Krzysztof Kieslowski: "Ich filme Menschen in Spielfilmen und in Dokumentarfilmen. Menschen, die nicht klar kommen, die flüchten, ohne zu wissen, wohin oder wovor sie flüchten. Diese Menschen sind einfach machtlos. Sie sind dem, was ihnen passiert, hoffnungslos ausgeliefert. Und das sind wir: Niemand von uns wird mit der Realität fertig."
Kieslowski verstand Dekalog als Filmzyklus, als ein Gesamtkunstwerk, das sich erst im Zusammenhang der einzelnen Episoden wirklich erschließt. Jene handeln von Erfüllung und Verlust zwischenmenschlicher Beziehungen, von Sinnsuche und Selbstzerstörung, von Solidarität und Desinteresse, und sie spielen alle in derselben Hochhaussiedlung. Die Protagonisten sind Nachbarn, die sich im Fahrstuhl begegnen oder an der Tür um etwas Zucker bitten. Und immer wieder tauchen stille Beobachter auf, die ebenfalls die Geschichten miteinander verbinden: Mal ist es ein Landvermesser, mal ein Sanitäter mal ein Obdachloser. So schwingt etwas Unergründliches aber auch Verbindendes in den Filmen, das zur Reflektion anregt. International wurde der Regisseur dafür gefeiert, Zuschauer, Kirche und Kritiker in Polen hielten sich mit Applaus zurück: weil seine Filme zu ernst waren, er sich von der Kirche distanziert hatte und sich einer künstlerischen Einordnung widersetzte.
Krzysztof Kieslowski: "Ich glaube an gar nichts. Auch nicht daran, dass dieser Filmzyklus eine mobilisierende Kraft in sich trägt. Aber ich glaube, dass sich die Leute in diesem Kontext darüber Gedanken machen könnten."
Gelungene Satire auf Habgier und Neid
Dass Kieslowski auch unterhaltsam-komisch sein konnte, bewies er in "Dekalog 10 – Du sollst nicht begehren deines Nächsten Hab und Gut". Darin entdecken zwei Brüder nach dem Tode ihres Vaters dessen Briefmarkensammlung, die sie einem Experten zeigen.

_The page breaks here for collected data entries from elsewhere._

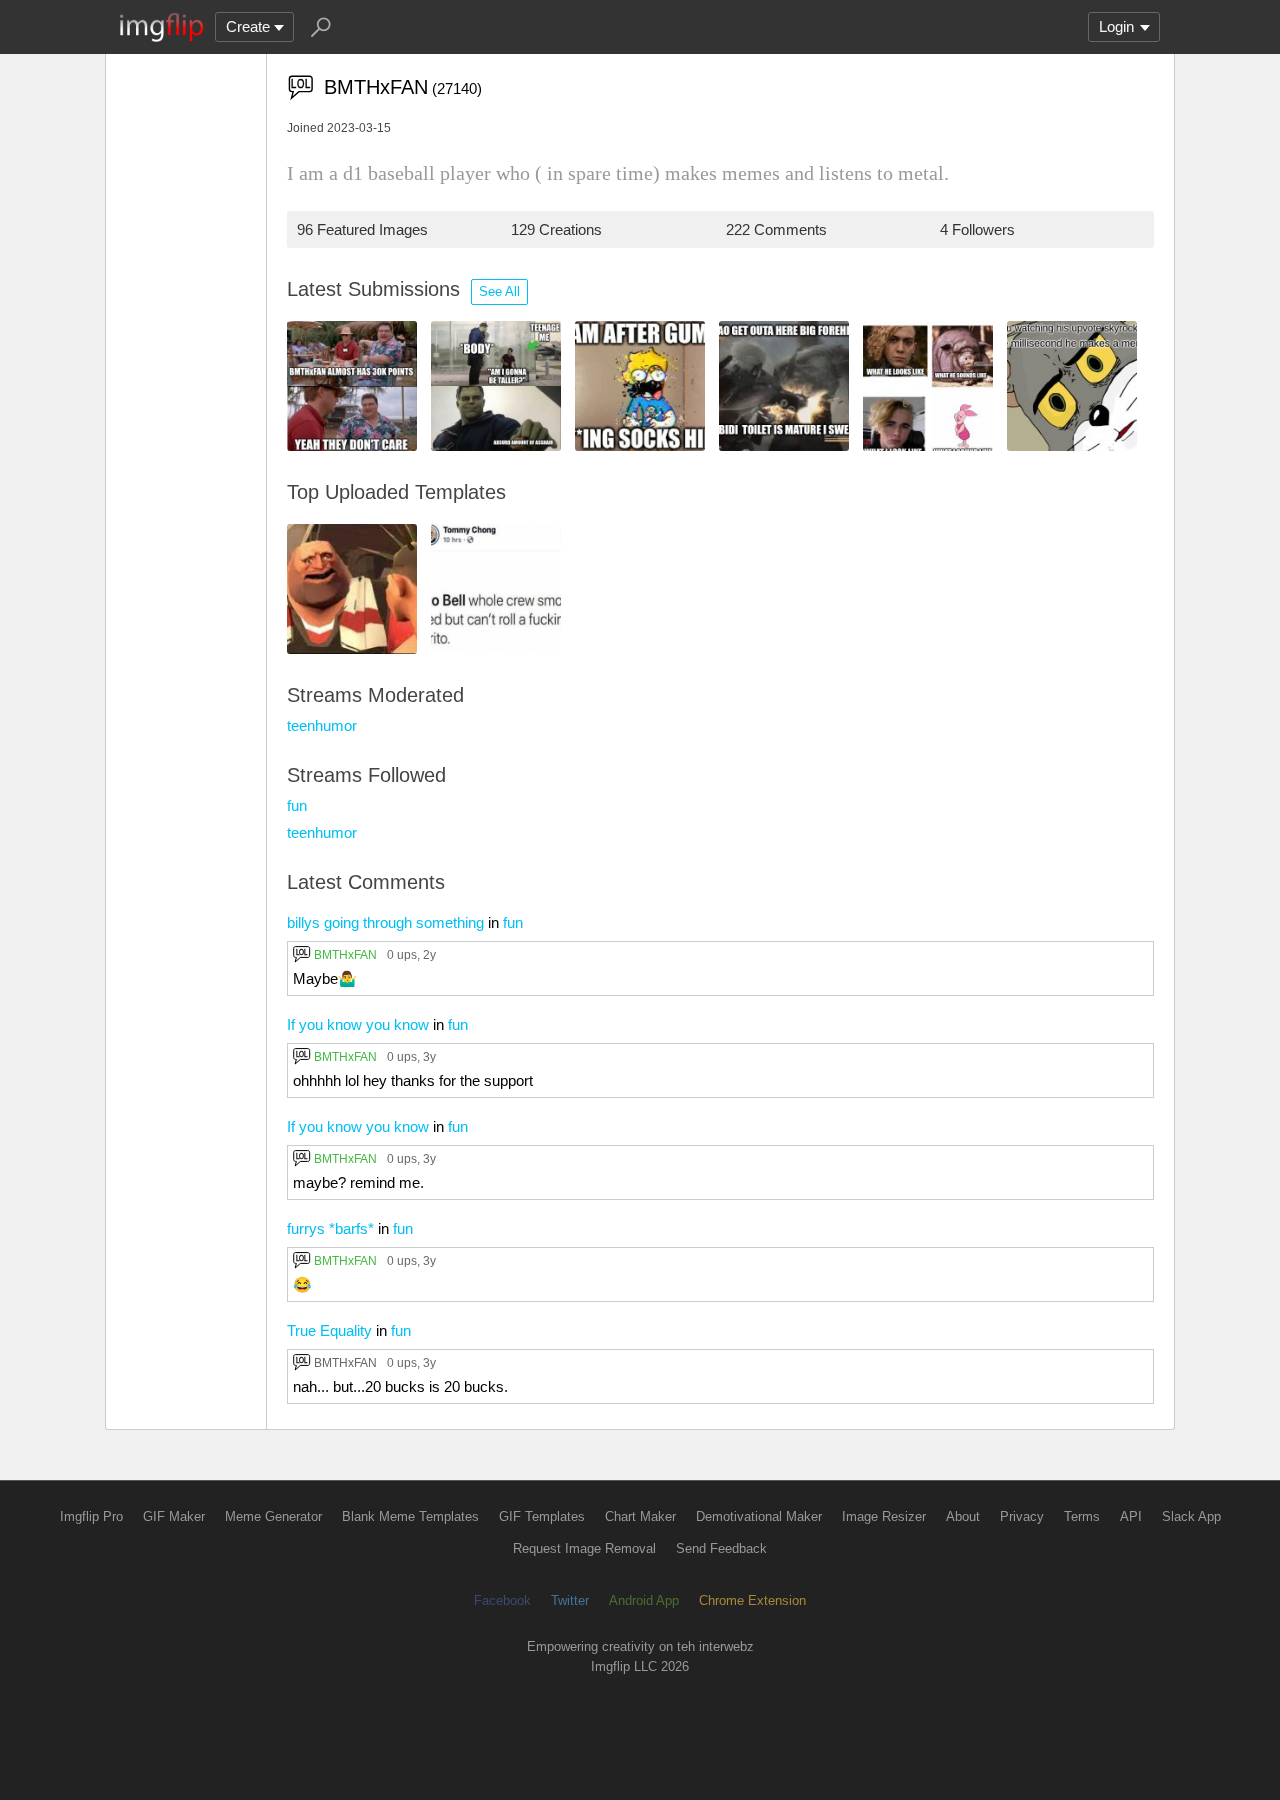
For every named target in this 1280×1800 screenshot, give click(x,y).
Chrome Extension (752, 1600)
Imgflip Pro (91, 1516)
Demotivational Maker (759, 1516)
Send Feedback (721, 1548)
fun (297, 805)
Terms (1082, 1516)
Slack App (1191, 1516)
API (1131, 1516)
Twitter (570, 1600)
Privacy (1022, 1516)
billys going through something (385, 922)
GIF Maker (174, 1516)
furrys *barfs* (330, 1228)
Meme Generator (273, 1516)
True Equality (329, 1330)
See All (499, 291)
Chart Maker (640, 1516)
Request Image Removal (584, 1548)
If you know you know (358, 1024)
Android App (644, 1600)
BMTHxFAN (345, 954)
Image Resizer (884, 1516)
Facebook (502, 1600)
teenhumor (322, 725)
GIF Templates (542, 1516)
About (963, 1516)
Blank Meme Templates (410, 1516)
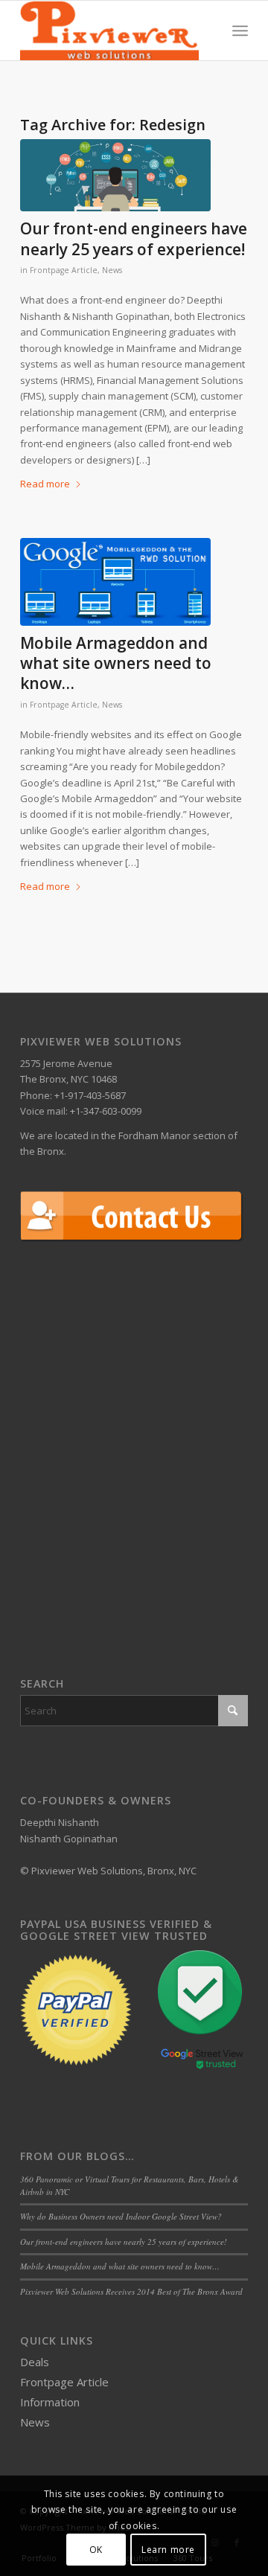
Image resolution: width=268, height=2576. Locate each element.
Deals (34, 2361)
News (112, 270)
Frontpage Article (64, 270)
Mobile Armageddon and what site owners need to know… (115, 663)
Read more (45, 483)
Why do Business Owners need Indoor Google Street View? (121, 2216)
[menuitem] (240, 30)
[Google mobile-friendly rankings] (115, 582)
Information (50, 2401)
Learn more (168, 2549)
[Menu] (240, 30)
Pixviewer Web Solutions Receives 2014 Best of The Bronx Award (131, 2291)
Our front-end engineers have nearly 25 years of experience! (133, 238)
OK (96, 2549)
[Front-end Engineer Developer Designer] (115, 175)
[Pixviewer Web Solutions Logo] (111, 30)
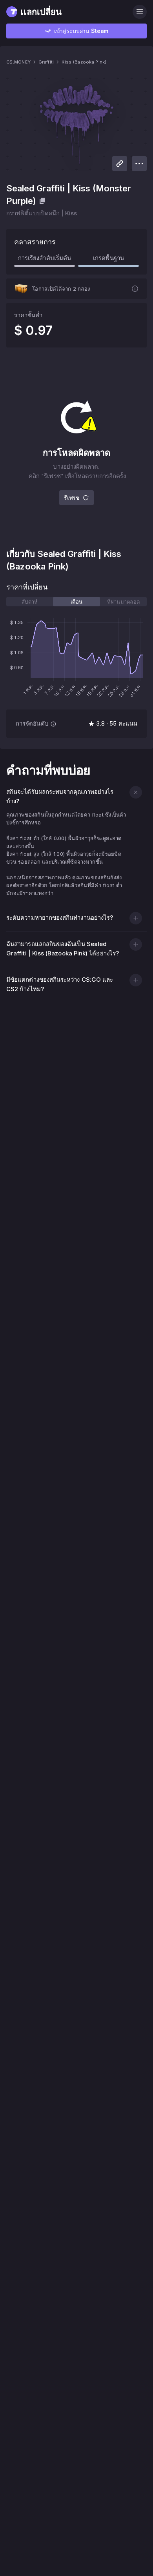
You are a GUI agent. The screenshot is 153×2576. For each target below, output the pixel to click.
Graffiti (46, 62)
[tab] (29, 601)
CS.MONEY (18, 62)
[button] (135, 792)
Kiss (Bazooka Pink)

Dekalog: "Für die hier bekämen Sie einen Kleinwagen. ... Für die beiden einen Diesel. ... Und für den Satz hier könnten Sie sich eine Wohnung kaufen."

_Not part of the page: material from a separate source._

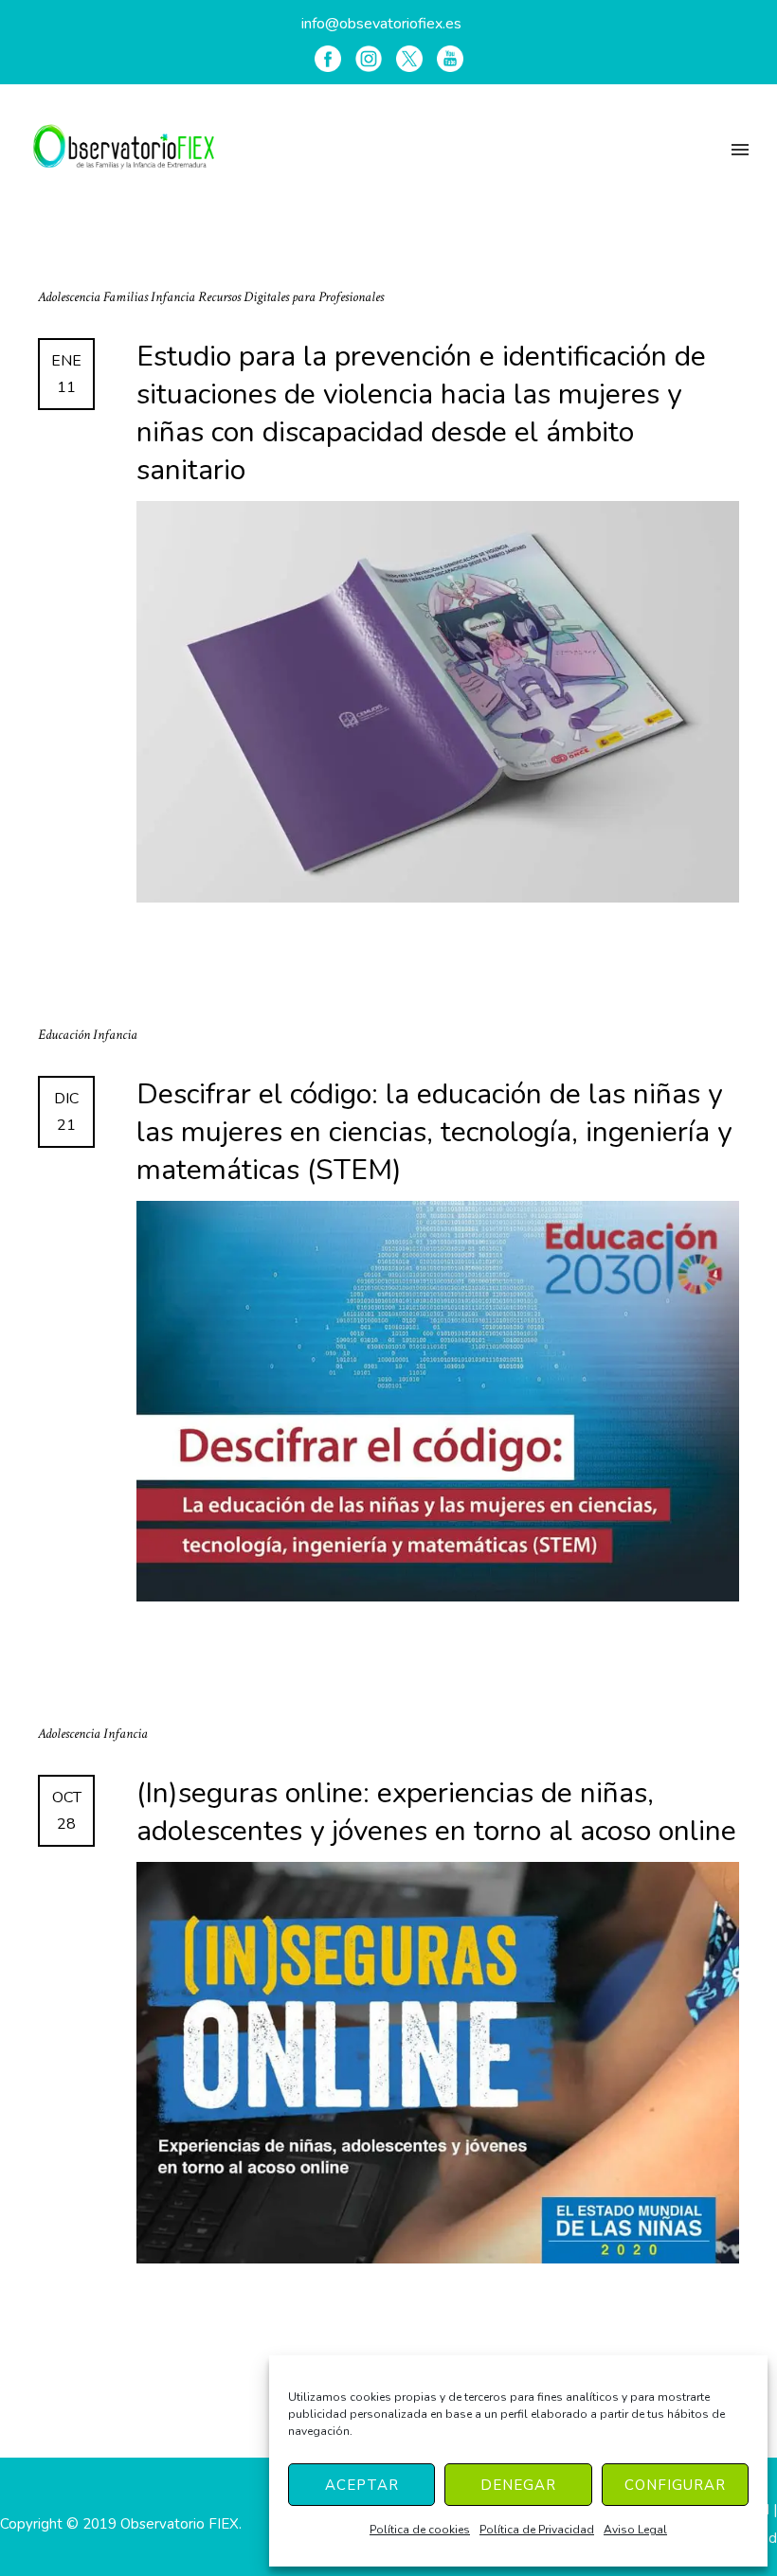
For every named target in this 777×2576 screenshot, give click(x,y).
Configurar (675, 2485)
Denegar (518, 2485)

Sollen sie die Sammlung verkaufen oder besser noch vervollständigen? Denn eine entscheidende Marke könnte sie noch viel wertvoller machen. Dafür jedoch muss einer von ihnen seine Niere opfern. Eine gelungene Satire auf Habgier und Neid und der geniale Abschluss eines riesigen Kammerspiels. Ein großartiges Werk.

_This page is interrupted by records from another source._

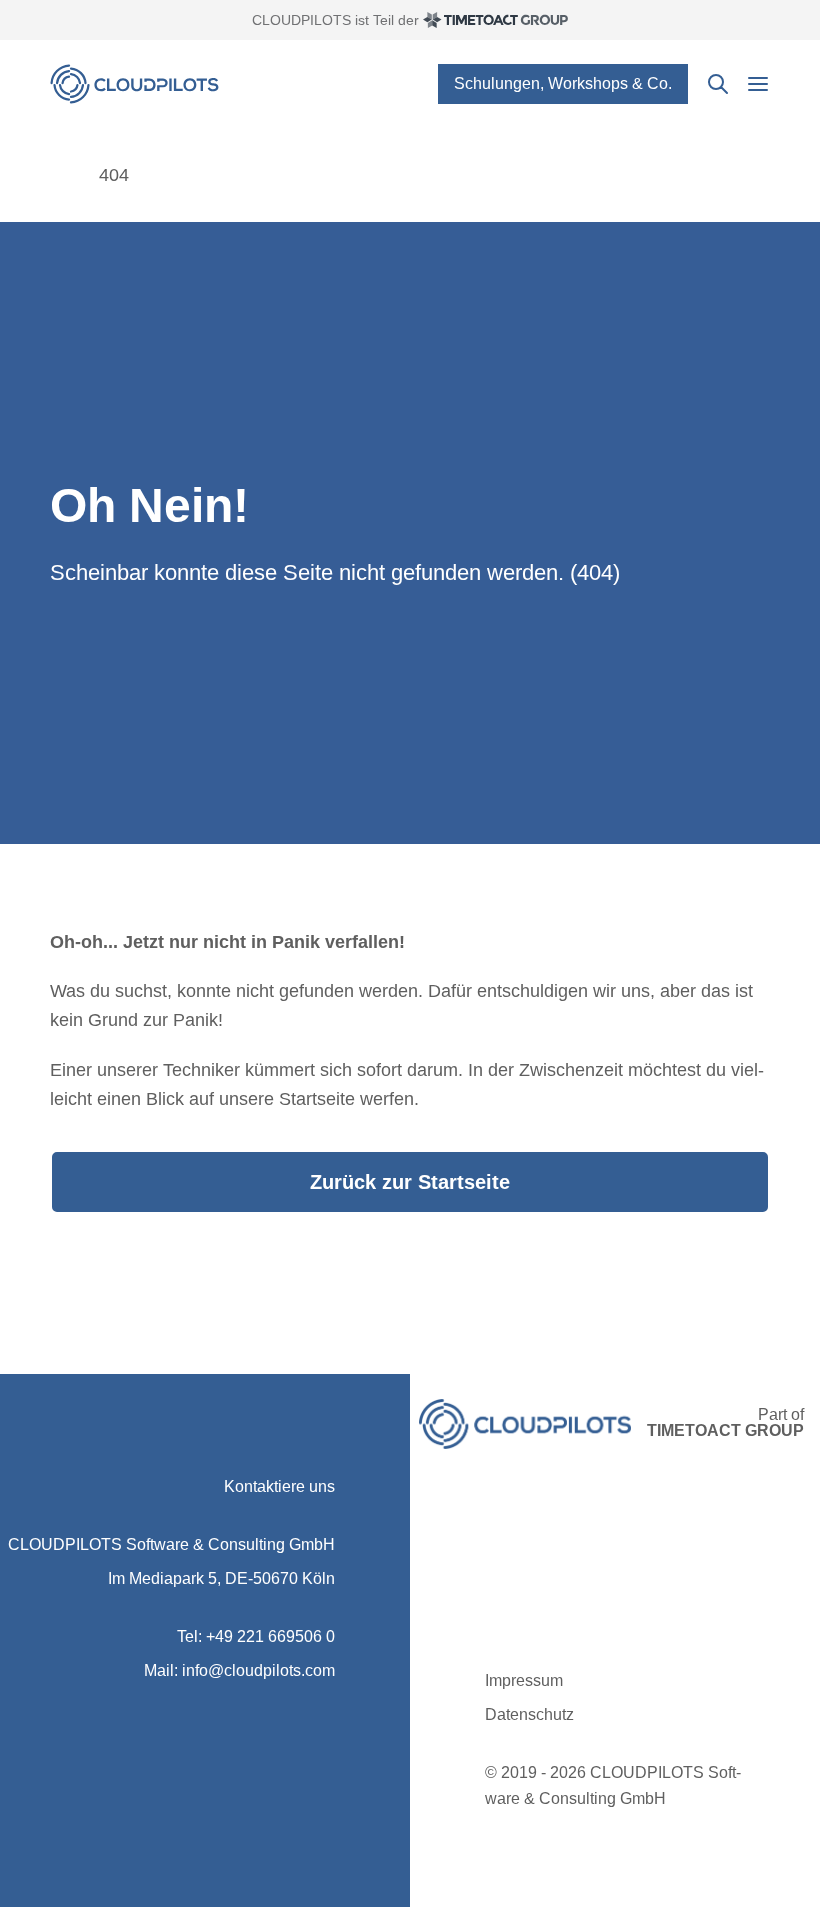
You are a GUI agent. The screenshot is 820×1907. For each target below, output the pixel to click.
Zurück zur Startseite (410, 1182)
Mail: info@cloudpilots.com (239, 1670)
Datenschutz (529, 1714)
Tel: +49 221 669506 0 (256, 1636)
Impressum (524, 1680)
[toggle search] (718, 84)
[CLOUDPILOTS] (59, 175)
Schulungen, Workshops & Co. (563, 83)
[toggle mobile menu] (758, 84)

Tipp: Die DVD-Box "Dekalog" erscheint bei "Absolut Medien". Sie umfasst alle zehn Filme und beinhaltet erstmals wieder das zweistündige Bonusmaterial mit einem Dokumentarfilm über das Leben Krystof Kieslowski bzw. einer TV-Debatte mit dem Regisseur. Die komplette Box besteht aus sechs DVDs und kostet 69,90 Euro.